Kontraproduktiv sind zudem die Bedingungen einer Gemeinschaftsproduktion von Sendern, die einander sonst konkurrenzieren. Die vier Moderatoren, üblicherweise Einzelkämpfer, wurden zum Quartett der Hilflosen, die mehr durch verkrampftes Scharren als durch ihre Interventionen auffielen.

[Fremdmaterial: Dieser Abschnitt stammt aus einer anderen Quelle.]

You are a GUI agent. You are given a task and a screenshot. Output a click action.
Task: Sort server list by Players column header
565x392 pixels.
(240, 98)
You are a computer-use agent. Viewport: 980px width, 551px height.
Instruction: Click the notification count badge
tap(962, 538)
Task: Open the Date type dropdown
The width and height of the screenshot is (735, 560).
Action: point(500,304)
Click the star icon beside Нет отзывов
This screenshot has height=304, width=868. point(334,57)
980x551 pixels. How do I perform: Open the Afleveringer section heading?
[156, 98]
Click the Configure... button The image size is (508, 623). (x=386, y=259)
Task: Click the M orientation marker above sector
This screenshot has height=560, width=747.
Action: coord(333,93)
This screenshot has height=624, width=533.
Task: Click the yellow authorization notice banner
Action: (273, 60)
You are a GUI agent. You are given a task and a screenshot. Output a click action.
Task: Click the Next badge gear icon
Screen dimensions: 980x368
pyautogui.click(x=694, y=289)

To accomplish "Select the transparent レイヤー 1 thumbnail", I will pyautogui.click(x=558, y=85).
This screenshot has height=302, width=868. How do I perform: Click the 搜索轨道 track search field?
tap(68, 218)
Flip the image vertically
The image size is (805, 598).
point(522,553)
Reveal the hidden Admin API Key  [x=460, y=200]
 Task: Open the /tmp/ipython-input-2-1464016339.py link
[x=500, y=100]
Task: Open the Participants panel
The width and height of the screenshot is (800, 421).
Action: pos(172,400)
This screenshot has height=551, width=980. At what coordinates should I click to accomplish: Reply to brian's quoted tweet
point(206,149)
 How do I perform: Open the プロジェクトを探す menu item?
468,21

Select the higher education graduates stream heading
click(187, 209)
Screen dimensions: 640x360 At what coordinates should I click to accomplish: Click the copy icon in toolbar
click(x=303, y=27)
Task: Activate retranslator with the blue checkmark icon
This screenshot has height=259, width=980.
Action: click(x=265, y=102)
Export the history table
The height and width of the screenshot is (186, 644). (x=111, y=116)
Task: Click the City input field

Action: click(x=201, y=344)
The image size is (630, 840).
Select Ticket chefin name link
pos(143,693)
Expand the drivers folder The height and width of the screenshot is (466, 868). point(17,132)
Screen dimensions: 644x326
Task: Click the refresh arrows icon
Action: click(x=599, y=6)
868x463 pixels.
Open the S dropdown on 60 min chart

Da vier grosse Sender das «TV-Duell» gleichzeitig ausstrahlten, war die Aufmerksamkeit mit 17,4 Millionen Zuschauern ausserordentlich hoch. Sie mag noch gewachsen sein durch die mediale Stilisierung des Ereignisses zum Showdown im Vorfeld der Austragung. Die Grossversammlung des Volks vor dem Bildschirm gelingt dennoch immer weniger. Der politische Diskurs zerfasert im Multimedia-Zeitalter. Vor vier Jahren provozierte das «TV-Duell» 15 000 Tweets, diesmal waren es laut Angaben des ZDF 173 000 Tweets zur Sendung, fast 2000 Botschaften pro Minute. Jeder darf nun mitreden, aber kaum jemand hört ihn. Verpassen kann man da ohnehin weniges. Nebensächlichkeiten, beliebige Bekenntnisse und zwanghaft originelle Sprüche erstickten die gehaltvolleren Bemerkungen. So machte etwa die Halskette der Bundeskanzlerin Twitter-Karriere.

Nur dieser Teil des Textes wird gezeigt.